#### WORK INSTRUCTIONS
Wherever a line below holds the word "Azul", copy that line.

___ SOURCE INFORMATION ___

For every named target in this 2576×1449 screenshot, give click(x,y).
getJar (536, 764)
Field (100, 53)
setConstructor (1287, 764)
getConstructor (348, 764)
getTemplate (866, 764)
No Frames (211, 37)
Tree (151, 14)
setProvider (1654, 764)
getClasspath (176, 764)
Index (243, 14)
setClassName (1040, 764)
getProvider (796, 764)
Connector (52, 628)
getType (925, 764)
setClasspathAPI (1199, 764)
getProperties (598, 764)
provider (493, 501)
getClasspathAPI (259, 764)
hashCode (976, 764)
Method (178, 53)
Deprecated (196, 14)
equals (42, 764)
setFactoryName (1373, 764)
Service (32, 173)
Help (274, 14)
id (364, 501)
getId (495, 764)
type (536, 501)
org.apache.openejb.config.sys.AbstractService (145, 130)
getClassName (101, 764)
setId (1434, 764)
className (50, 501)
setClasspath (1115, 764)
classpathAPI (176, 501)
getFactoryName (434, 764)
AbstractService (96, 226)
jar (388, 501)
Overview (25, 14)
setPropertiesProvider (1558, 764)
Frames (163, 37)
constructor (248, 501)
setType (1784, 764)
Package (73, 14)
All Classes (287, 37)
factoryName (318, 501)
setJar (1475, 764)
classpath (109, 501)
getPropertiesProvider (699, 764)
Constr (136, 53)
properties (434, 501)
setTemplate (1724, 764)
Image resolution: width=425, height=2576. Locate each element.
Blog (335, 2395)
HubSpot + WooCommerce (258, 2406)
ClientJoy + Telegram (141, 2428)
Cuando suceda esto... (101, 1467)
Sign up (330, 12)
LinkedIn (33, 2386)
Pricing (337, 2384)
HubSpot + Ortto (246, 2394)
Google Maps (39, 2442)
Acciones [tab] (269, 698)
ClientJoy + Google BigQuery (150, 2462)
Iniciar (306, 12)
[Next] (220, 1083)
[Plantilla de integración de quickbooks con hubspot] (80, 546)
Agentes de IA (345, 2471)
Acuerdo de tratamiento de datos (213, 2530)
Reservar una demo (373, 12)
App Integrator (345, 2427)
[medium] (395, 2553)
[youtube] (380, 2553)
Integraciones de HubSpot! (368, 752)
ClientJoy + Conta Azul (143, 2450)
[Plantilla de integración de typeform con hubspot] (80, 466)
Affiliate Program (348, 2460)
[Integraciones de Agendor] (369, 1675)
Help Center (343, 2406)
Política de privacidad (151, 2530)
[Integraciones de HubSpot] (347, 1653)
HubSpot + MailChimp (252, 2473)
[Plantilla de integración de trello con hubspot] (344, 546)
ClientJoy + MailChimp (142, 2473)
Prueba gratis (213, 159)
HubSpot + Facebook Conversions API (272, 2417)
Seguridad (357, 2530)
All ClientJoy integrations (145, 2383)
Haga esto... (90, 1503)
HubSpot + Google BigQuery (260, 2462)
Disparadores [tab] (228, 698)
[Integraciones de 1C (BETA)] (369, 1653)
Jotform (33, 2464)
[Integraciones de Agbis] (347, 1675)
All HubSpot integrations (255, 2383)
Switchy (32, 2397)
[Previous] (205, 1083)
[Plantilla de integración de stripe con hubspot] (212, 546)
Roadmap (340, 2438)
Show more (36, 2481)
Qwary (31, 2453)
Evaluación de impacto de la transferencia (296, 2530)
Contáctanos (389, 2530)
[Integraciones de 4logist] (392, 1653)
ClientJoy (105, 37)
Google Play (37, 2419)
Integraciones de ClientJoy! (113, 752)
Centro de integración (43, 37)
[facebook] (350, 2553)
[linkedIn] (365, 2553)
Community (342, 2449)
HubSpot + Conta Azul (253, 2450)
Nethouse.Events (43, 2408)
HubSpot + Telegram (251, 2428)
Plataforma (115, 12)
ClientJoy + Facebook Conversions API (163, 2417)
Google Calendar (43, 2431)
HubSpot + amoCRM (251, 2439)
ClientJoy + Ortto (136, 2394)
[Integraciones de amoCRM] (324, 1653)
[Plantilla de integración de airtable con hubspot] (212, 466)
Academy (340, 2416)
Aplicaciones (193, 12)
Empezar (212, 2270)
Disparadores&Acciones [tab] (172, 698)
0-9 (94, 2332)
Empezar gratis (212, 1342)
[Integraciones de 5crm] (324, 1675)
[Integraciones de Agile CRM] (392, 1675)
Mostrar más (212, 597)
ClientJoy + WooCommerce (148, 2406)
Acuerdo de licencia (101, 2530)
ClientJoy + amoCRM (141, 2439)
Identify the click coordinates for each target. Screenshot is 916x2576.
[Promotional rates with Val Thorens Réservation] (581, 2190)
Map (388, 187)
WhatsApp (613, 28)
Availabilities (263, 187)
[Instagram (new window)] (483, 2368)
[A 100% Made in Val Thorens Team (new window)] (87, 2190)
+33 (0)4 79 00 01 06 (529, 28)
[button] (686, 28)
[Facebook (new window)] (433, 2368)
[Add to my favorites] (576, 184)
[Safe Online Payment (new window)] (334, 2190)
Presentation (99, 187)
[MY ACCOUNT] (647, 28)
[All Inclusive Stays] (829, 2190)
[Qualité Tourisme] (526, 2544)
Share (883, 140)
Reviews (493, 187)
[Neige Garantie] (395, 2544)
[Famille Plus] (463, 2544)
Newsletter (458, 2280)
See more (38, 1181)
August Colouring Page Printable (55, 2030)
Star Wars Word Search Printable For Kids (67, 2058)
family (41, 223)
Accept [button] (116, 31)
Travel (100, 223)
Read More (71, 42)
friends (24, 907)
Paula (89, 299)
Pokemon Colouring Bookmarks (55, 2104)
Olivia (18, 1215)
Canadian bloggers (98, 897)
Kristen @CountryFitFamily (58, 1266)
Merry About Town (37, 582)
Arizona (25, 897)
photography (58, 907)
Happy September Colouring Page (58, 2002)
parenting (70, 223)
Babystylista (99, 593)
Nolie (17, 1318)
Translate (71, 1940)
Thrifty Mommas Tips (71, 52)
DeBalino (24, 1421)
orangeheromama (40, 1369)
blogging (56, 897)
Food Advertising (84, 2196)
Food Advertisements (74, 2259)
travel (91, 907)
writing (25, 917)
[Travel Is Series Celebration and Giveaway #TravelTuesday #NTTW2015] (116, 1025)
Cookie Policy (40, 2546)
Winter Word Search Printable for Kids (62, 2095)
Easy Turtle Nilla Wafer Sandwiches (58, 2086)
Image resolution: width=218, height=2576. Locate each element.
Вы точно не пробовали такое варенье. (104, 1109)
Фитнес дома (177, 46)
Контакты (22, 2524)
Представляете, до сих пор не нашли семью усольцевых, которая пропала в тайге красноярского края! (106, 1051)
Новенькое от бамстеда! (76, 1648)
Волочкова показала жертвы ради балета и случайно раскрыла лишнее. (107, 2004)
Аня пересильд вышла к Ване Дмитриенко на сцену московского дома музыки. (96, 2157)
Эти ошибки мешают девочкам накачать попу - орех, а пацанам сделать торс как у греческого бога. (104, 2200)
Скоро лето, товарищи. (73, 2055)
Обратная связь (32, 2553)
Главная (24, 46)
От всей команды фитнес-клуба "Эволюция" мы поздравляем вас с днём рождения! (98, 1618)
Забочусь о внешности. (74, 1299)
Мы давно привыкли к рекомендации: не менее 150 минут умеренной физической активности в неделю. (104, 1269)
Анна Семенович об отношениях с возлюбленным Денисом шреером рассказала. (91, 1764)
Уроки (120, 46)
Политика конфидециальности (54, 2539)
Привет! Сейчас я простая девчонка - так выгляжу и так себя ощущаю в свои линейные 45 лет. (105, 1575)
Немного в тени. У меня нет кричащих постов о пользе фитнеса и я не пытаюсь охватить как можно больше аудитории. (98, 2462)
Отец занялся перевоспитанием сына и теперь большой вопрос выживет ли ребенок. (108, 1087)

___

#### TASK ANSWER
ClientJoy + Conta Azul (143, 2450)
HubSpot + Conta Azul (253, 2450)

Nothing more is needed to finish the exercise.